Pesto Chicken & Lemon Kale Sandwiches

Steps 1 – 3 can be done ahead of time. Store the cooked chicken and kale in the refrigerator until ready to use.
  • 8 slices of bread (GF, wheat, or combination of both)
  • 8 tsp pesto
  • 1/2 cup mozzarella cheese
  • 1 boneless, skinless chicken breast
  • 1 bunch kale, roughly chopped into bite sized pieces
  • 1 Tbs olive oil
  • 1 Tbs lemon juice
  1. Fill a saucepan with water. Bring to a boil and add the chicken breast. Reduce heat to medium and let simmer until the chicken is cooked through, about 12-15 minutes.
  2. While the chicken in cooking, heat the olive oil over medium heat in a large frying pan.
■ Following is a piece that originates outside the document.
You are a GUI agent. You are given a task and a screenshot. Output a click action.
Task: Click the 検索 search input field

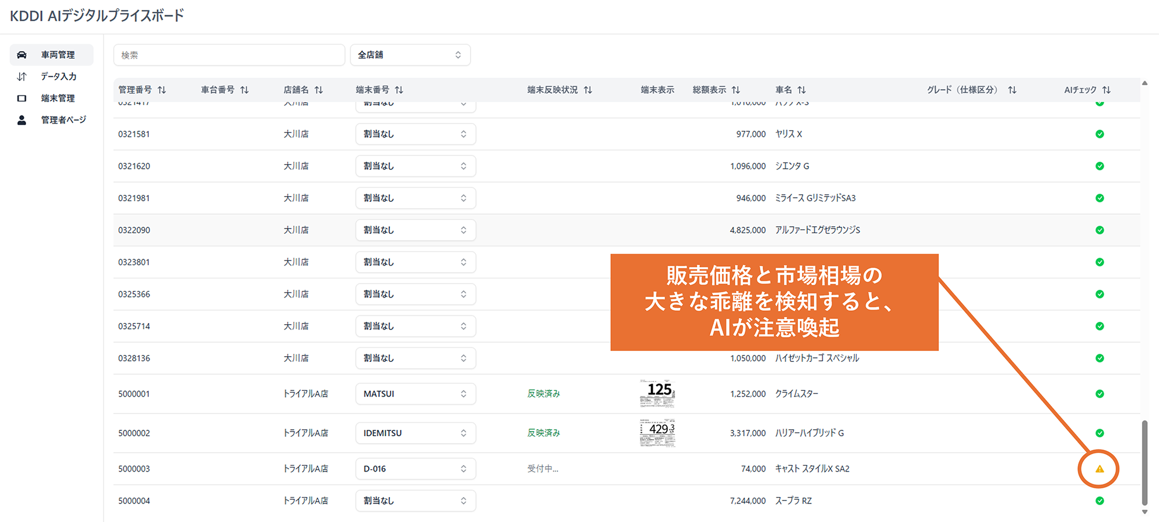coord(229,55)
Add the kale and saute for about 5 minutes. The kale will turn to a brighter green color and then soften and wilt. Add the lemon juice to the pan and cook, continuing to stir, until there is no more liquid remaining on the bottom of the pan. Remove from heat.
  3. When the chicken has finished cooking shred it using two fork (or cut into bite sized pieces).
  4. Heat a skillet (the same one you cooked the kale in is fine) over medium heat. Prepare the GF bread by spreading a tsp of pesto sauce on one side of each piece of bread. Spray the other side of the bread with cooking spray, and place that side of the bread down on the baking pan. Put about 1/4 of the chicken on one slice of bread, topped with 1 tbs of cheese. On the other slice, spread out some of the lemon kale and top with another tbs of mozzarella.
  5. Cover the skillet with a lid and let cook until the cheese is mostly melted. Remove the two bread slices from the skillet and carefully put them together. Press down on the top of the sandwiches with a spatula to help keep the sandwich together.
  6. Repeat steps 4 and 5 with the reaming bread. Be sure to cook all of the GF sandwiches before cooking any sandwiches using wheat bread.